[Task statement] Write out the records in full and without alteration, setting aside their pictures.

[Screenshot grounding data]

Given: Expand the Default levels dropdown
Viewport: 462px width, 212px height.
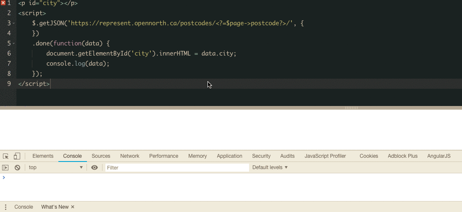Looking at the screenshot, I should pyautogui.click(x=270, y=167).
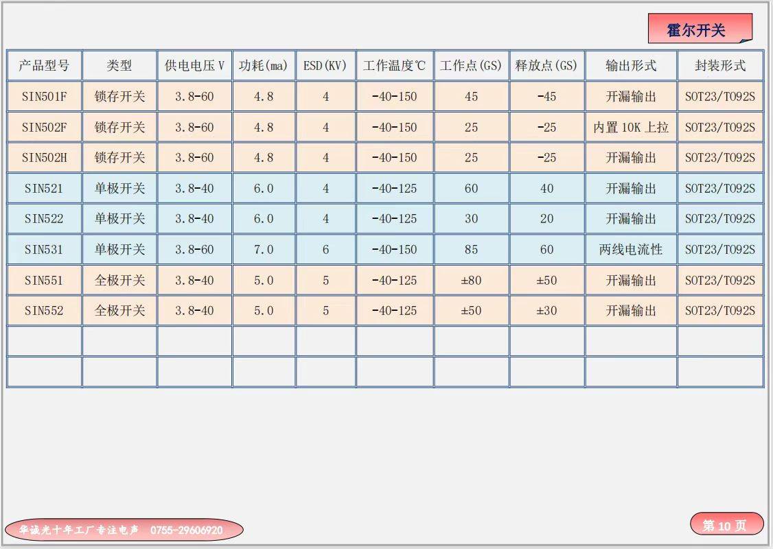773x549 pixels.
Task: Select the SIN501F product cell
Action: click(x=44, y=97)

[Response to the exercise]
Given: Expand the Default levels dropdown
Viewport: 462px width, 212px height.
Looking at the screenshot, I should pyautogui.click(x=270, y=167).
773x549 pixels.
Task: Select the SIN501F product cell
Action: click(x=44, y=97)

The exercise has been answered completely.